I have a Brinkmann 2500 propane that has seen it's last days. I would like to convert it for charcoal and I have a few questions and ideas. I will of course remove the tank and burners from the frame and put something over the bottom to hold the briquettes. Most articles I have found suggest 18 GA metal plates or heavy duty foil trays. I am considering unglazed tile to help spread the heat. What do you think?


Will I need to do anything else to the grill? There are holes in the side for a rotisserie so there should be plenty of air flow. What could I do to dial down the airflow when needed?  


Am I asking for too much out of this project? Any ideas and tips would be appreciated.





post #2 of 5
I'm not one to build but some pics of the unit may help others give you some guidance.
post #3 of 5

did you ever do this?  My Weber is dead and I've tried repairing it to no avail...

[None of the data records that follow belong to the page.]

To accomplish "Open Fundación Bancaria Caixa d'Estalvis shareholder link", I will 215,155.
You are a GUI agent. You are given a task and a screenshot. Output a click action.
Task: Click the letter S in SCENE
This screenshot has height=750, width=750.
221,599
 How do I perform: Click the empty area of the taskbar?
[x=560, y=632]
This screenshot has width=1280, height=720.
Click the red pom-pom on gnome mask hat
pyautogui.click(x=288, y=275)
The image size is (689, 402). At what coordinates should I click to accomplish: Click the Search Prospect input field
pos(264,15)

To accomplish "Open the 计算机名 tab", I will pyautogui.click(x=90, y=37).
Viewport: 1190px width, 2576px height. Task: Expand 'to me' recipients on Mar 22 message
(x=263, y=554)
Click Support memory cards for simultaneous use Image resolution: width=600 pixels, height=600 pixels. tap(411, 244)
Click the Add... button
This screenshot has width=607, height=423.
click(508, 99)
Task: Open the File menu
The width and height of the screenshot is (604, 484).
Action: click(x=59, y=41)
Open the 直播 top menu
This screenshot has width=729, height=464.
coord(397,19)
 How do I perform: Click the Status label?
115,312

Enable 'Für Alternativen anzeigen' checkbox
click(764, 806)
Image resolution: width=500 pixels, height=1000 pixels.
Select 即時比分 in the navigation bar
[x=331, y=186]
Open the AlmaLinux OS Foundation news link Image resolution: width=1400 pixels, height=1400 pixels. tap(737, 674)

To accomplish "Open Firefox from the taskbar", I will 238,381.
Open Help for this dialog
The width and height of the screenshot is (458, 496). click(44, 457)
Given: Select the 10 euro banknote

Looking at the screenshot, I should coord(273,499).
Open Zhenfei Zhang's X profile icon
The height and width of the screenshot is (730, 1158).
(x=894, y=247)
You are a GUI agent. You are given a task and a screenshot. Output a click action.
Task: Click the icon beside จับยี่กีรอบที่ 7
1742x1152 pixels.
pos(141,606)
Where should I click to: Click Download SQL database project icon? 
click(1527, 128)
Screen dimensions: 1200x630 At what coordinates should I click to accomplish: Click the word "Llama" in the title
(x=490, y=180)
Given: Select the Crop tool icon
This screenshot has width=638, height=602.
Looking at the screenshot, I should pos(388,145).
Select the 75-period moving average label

what about lining the bottom with fire-hardened brick pavers with spaces so the ash can fall through?

post #4 of 5
Thread Starter 
I never had a chance to try it before the grill found its way to the curb. I would still like to try it in the new grill. Gas is great for convenience but charcoal adds so much flavor.

I have thought about putting one or two brickets in the grill to add smoke.
post #5 of 5

I think you might be better off with bbq grates from older gas grills thrown out or from homies.  I googled your model and came up with too many different pictures. I don't think you need to dial down the air flow unless it's coming from  the bottom where a grease pan goes.   If that's the case a piece of stainless or any other non poisonous metal laid /rolled/bent on the bottom would work.  Then add your grate for coals. You can always drill holes in the side and add bolts and a nut to hold this in place.  Above that do the same if you current grill doesn't afford the right height for the meat. Lastly  drill a hole in the top for a dampener to open and close to regulate the heat escape.  Also maybe run an aluminum leader pipe down to about 2-3" of the bottom as to not allow the smoke to escape but help in venting it.  This also works good for webers , just need  rectangular grills.  But anything to keep airflow under the coals will work.